[Stored dataset items]
------------------------

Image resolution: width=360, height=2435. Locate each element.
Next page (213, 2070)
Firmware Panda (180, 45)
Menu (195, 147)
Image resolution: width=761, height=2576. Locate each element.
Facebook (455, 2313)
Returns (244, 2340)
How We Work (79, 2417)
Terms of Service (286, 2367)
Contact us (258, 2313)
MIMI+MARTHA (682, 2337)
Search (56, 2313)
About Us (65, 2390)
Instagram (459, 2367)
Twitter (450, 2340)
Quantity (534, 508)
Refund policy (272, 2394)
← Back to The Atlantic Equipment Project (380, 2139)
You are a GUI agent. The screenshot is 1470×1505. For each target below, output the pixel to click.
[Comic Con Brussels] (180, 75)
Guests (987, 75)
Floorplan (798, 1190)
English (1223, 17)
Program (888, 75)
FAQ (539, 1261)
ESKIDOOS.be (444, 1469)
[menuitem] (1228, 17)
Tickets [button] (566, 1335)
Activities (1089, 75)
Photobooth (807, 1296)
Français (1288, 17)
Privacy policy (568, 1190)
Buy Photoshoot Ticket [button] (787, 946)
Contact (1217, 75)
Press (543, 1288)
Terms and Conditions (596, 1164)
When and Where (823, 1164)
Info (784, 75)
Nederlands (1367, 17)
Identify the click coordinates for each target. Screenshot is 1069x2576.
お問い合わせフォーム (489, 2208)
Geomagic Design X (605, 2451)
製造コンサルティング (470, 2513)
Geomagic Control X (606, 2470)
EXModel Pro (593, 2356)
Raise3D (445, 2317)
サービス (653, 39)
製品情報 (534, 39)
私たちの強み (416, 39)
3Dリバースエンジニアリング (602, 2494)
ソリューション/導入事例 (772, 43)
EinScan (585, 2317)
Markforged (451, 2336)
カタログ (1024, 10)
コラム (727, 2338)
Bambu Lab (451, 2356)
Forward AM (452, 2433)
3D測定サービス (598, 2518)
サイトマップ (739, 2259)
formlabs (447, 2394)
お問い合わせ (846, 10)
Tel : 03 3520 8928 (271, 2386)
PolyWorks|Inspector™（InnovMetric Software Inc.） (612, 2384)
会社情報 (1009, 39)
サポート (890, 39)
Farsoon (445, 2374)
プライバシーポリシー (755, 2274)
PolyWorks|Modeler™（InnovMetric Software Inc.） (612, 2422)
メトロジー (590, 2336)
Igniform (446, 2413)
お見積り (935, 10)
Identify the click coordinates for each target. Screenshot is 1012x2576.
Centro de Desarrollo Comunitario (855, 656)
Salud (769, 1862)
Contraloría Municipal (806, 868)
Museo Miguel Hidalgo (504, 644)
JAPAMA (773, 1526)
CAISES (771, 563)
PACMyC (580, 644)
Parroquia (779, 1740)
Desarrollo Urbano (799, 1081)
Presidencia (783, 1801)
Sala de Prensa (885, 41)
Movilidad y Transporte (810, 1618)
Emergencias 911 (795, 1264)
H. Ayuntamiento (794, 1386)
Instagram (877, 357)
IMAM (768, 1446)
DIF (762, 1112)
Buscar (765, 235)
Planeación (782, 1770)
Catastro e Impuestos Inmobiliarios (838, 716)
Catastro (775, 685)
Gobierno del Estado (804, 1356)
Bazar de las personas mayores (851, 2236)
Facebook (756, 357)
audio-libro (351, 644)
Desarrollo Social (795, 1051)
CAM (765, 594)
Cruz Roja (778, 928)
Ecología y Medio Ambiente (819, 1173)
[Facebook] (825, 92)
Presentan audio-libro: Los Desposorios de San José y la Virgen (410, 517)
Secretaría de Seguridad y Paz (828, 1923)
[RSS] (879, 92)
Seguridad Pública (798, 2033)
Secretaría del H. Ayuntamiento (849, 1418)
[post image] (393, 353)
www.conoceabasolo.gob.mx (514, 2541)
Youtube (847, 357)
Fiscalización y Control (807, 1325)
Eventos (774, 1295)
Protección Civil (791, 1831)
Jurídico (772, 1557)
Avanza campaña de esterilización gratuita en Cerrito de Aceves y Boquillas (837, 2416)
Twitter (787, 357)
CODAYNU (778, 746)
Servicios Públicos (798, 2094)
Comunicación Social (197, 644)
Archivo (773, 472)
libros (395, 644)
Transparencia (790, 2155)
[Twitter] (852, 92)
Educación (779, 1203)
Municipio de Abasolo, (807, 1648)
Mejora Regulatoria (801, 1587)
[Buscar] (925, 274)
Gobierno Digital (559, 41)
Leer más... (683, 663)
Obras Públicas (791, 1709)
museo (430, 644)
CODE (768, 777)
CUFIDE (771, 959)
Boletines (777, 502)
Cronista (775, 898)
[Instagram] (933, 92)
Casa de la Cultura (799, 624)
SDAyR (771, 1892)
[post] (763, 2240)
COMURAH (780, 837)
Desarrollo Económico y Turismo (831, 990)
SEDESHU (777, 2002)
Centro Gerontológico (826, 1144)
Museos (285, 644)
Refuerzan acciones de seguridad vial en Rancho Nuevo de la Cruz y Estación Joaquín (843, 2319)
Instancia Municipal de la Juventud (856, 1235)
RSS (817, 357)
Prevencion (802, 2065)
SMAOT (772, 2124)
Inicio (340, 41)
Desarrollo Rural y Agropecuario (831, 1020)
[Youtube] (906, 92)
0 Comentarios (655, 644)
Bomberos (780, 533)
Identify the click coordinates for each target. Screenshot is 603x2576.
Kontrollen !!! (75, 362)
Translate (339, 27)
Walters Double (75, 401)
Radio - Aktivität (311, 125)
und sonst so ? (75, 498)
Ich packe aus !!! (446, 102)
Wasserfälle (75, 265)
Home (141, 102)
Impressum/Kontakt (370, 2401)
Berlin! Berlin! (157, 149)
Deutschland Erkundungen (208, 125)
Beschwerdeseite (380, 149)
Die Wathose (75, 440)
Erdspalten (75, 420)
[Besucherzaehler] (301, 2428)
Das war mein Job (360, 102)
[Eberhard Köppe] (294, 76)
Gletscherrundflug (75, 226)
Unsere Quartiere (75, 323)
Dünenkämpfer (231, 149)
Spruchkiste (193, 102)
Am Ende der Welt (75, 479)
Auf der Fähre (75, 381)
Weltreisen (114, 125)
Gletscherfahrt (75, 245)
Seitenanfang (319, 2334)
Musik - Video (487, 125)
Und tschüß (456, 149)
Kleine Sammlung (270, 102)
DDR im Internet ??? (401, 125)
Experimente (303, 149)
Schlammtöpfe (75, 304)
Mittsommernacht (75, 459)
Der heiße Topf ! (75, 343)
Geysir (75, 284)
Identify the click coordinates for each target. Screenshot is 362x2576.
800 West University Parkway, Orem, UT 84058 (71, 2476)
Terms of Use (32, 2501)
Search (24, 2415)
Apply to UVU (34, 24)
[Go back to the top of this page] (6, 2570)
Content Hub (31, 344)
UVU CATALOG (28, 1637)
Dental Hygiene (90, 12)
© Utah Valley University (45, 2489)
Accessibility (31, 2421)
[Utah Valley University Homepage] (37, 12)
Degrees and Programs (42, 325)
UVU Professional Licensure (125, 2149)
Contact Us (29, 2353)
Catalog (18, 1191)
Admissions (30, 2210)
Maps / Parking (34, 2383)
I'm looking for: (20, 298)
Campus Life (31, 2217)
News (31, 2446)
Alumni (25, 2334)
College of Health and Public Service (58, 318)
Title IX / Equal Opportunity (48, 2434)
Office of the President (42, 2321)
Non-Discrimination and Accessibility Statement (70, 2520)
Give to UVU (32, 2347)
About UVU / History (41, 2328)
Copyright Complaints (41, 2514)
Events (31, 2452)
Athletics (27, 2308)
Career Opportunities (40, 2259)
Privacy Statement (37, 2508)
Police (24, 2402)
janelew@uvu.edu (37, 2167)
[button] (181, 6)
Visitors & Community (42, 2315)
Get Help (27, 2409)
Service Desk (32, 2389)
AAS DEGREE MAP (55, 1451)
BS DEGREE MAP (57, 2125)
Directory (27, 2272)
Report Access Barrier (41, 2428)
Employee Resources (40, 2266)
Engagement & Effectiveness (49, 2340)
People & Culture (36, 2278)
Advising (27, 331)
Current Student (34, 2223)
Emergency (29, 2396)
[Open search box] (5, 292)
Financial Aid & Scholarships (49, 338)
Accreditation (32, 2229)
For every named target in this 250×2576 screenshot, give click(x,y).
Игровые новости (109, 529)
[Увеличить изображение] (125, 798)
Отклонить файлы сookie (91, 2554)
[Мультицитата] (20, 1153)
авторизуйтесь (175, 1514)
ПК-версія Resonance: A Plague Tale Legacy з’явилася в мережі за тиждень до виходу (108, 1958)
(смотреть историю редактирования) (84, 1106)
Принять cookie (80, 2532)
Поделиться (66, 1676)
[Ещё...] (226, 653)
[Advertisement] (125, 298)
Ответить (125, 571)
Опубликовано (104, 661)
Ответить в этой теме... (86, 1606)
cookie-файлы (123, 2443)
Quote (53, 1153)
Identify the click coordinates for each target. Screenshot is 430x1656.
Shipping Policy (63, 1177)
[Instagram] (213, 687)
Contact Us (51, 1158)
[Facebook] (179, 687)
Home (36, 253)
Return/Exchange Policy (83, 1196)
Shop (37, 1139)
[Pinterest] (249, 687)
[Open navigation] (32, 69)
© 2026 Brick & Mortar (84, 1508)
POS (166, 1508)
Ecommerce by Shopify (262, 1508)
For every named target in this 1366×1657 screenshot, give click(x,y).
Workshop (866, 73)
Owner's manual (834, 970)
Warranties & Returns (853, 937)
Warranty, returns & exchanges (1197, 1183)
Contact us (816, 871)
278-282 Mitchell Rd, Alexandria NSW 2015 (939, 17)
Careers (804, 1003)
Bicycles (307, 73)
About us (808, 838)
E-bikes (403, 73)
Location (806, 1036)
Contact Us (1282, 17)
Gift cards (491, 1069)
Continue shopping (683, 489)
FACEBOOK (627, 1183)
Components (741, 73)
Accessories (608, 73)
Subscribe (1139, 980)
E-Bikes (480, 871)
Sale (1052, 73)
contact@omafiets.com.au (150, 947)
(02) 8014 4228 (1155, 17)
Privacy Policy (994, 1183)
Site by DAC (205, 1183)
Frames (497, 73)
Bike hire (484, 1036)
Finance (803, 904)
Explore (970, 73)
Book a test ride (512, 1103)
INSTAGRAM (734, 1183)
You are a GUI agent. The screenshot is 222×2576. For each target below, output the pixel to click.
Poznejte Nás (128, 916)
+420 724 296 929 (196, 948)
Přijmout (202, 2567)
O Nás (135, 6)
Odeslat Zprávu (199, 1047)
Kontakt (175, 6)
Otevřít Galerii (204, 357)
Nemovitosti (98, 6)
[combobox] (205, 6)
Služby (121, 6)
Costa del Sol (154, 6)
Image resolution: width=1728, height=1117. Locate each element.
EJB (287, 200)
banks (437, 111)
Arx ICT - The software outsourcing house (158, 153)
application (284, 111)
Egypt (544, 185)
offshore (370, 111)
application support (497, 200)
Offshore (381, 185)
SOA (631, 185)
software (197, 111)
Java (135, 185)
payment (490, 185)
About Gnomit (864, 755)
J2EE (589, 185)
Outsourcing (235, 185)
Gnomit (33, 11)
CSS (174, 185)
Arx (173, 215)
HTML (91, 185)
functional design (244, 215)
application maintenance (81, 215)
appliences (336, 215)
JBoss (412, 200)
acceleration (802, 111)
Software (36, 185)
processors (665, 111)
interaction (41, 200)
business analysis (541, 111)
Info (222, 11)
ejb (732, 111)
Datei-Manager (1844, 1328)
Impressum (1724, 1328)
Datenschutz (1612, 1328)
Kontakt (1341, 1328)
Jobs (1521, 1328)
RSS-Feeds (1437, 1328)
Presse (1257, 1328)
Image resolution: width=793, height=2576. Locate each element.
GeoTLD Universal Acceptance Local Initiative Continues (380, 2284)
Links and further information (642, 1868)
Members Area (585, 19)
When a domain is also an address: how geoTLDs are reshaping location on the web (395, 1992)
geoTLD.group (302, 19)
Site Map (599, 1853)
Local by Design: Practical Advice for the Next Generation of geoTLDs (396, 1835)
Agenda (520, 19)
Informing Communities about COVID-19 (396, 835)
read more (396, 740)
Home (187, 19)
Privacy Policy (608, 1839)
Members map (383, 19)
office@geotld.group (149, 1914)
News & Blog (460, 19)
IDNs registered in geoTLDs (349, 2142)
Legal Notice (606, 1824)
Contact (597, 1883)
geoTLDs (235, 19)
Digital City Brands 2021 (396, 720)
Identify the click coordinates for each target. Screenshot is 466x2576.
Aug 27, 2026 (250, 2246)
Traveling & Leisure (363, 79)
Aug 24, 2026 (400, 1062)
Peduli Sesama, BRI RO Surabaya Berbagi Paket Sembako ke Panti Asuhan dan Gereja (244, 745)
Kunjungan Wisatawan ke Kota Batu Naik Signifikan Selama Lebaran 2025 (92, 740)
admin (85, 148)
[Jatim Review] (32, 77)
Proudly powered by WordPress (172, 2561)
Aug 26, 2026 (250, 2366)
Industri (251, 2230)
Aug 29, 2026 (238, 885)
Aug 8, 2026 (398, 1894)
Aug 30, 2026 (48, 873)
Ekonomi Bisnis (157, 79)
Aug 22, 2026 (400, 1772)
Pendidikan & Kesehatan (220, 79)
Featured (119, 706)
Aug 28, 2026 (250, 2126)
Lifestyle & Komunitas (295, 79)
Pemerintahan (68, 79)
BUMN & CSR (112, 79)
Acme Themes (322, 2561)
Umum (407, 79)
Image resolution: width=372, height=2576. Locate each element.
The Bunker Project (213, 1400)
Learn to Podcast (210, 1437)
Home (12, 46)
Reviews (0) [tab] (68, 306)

------------------------

* _Required action_
Beginning at the line above that contains "COMURAH (780, 837)", return each line exactly through the line that contains "und sonst so ? (75, 498)", and no others.

* _Response below_
COMURAH (780, 837)
Desarrollo Económico y Turismo (831, 990)
SEDESHU (777, 2002)
Centro Gerontológico (826, 1144)
Museos (285, 644)
Refuerzan acciones de seguridad vial en Rancho Nuevo de la Cruz y Estación Joaquín (843, 2319)
Instancia Municipal de la Juventud (856, 1235)
RSS (817, 357)
Prevencion (802, 2065)
SMAOT (772, 2124)
Inicio (340, 41)
Desarrollo Rural y Agropecuario (831, 1020)
[Youtube] (906, 92)
0 Comentarios (655, 644)
Bomberos (780, 533)
Identify the click coordinates for each target. Screenshot is 603x2576.
Kontrollen !!! (75, 362)
Translate (339, 27)
Walters Double (75, 401)
Radio - Aktivität (311, 125)
und sonst so ? (75, 498)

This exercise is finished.